René Rimbert: Poetry of the Silence and Flemish Reminiscences
Contrary to the oft-heard claim that every evolution progresses from the most simple to the most complex, Rimbert's pictorial production immediately appears as an enigma. This painter, without artifice, breaks the feeling of inertness to bring us the timeless. The quest of ideal and Beauty will be a permanent feature on Rimbert’s oeuvre. The preferred subjects of the artist −Still Life, city landscapes and interiors scenes − will be exhibited at AV Modern & Contemporary, this autumn, as poetical leitmotifs.
He has this other brave: to follow exclusively,
the eternal, the Beauty.”
Max Jacob (foreword), René Rimbert.
Exhibition catalogue, Percier gallery, 1927.
The quest for ideal and Beauty will be a permanent feature on Rimbert’s oeuvre. The preferred subjects of the artist −Still Life, city landscapes and interiors scenes − will be exhibited at AV Modern & Contemporary, this autumn, as poetical leitmotifs.
The Still Lifes, quintessential contemplative genre, are characterized by their wise compositions. The aesthetic representation of objects is settled down in the reality, as an antidote to the movements looking towards the abstraction. The artist resolves with dexterity the questions of colours and the light sources giving a charming rendering to the matter. The canvas entitled a Tribute to J.B. Siméon Chardin (1970), the great master of the Still Life, tells more of his predilection for this genre.

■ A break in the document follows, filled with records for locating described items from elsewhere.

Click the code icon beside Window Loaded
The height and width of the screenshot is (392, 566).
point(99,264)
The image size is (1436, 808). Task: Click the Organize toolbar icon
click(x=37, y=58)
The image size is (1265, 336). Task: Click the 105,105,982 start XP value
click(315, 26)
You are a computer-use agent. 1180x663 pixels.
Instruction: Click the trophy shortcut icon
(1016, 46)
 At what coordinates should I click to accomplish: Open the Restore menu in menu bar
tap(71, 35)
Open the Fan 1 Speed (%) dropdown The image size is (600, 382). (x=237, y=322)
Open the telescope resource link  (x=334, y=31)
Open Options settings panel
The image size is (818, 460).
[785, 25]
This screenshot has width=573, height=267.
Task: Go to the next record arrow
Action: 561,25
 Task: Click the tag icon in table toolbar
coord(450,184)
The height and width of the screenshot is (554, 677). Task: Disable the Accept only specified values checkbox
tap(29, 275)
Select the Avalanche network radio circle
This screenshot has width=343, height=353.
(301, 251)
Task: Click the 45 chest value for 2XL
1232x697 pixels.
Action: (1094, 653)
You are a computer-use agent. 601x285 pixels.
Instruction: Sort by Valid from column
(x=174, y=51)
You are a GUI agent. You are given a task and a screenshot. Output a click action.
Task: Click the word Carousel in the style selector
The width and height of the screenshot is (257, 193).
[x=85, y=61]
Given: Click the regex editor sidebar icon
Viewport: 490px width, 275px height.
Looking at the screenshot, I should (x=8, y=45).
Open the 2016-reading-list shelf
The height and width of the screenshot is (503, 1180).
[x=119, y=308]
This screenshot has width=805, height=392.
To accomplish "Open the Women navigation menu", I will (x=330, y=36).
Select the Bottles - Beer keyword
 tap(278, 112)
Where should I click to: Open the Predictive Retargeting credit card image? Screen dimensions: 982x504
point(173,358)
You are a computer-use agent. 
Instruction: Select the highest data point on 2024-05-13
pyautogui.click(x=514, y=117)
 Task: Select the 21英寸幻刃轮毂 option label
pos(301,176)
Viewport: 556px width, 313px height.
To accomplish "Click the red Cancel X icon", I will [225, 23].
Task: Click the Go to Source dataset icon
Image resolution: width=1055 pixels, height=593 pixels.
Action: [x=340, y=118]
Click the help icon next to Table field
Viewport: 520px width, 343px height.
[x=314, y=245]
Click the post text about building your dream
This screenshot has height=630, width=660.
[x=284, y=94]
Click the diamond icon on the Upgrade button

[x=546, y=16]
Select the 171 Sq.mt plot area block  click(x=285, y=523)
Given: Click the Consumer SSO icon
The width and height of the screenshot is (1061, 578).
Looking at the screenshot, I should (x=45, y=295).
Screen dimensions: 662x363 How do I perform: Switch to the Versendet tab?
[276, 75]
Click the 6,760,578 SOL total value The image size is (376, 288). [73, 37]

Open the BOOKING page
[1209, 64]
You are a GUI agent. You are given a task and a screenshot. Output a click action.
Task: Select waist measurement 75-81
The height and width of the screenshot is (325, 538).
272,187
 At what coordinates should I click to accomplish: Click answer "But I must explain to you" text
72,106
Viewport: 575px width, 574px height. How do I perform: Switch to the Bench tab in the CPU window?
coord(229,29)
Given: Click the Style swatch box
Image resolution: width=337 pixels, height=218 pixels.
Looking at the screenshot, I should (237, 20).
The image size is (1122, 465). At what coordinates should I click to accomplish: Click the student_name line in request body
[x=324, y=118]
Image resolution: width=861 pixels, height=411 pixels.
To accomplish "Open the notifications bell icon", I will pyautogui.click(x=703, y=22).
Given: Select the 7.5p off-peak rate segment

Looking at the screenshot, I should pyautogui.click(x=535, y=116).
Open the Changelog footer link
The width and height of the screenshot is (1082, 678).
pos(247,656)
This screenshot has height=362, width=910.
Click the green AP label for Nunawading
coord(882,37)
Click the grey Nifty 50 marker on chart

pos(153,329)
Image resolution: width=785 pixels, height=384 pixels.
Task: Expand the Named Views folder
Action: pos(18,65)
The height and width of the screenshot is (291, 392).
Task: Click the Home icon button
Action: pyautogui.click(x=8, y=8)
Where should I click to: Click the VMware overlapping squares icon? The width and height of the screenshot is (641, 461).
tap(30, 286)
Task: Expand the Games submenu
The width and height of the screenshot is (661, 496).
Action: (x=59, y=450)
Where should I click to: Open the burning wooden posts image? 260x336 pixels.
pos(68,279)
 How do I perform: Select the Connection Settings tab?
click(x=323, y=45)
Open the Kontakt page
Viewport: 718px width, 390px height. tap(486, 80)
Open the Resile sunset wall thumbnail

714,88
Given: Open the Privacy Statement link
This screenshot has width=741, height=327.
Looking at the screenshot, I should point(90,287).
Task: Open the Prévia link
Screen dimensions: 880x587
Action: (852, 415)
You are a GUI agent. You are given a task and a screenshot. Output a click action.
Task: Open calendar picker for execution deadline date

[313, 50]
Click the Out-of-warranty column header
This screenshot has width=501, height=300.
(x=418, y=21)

A peaceful atmosphere prevails in his compositions. Serenity is pervasive in the street scenes where seldom passers-by are bestowed with discretion and almost disappear in the corner painting. The daring framing surprises. Like a photographer, Rimbert captures the moment. The ephemeral becomes eternal. Thus activity turns into contemplation.
His artistic references are eclectic, ranging from the Flemish painting of the 17th Century to his contemporaries. The Vermeer evocation becomes explicit by the representation of the Girl with a pearl earring in some of his compositions. His fascination for the Delft School is to be felt even more in the attention paid to some of his themes such as in the Flemish Landscape (1972) by the light contrasts and the reduction of the narration in The Antique Dealer (1964).
The tribute to the Douanier Rousseau ascending to glory and reaching prosperity (1926) connects Rimbert to the artist by the search of intemporality as well as by his self-taught learning of painting. In 1926, this masterpiece was presented at the Salon des Indépendants in Paris, and will also be exhibited this autumn at the AV Modern & Contemporary in Geneva.
The urban views –the most representative artworks by Rimbert – will be exhibited in his retrospective. They are of a wise and linear construction, characterized by the handling of lights and shades and the picturesque and mysterious tones. It is with this genre that “Rimbert appears as a master. There is in the desert streets, in his Dead-end Street, an impressive silence, poetry without literature. Isn’t the sky of a miraculous purity? ...” Fierens, Journal des Débats, October 1928. That’s all Ariadne’s thread.
“So by a wonderful poet intuition, Max Jacob, 40 years ago, he had foreseen in Rimbert’s oeuvre what corresponds to his own deeper process. What if the poet wasn’t dead, there is no doubt that he will be always among the admirers of René Rimbert, admirers that I wish you to become in your turn.”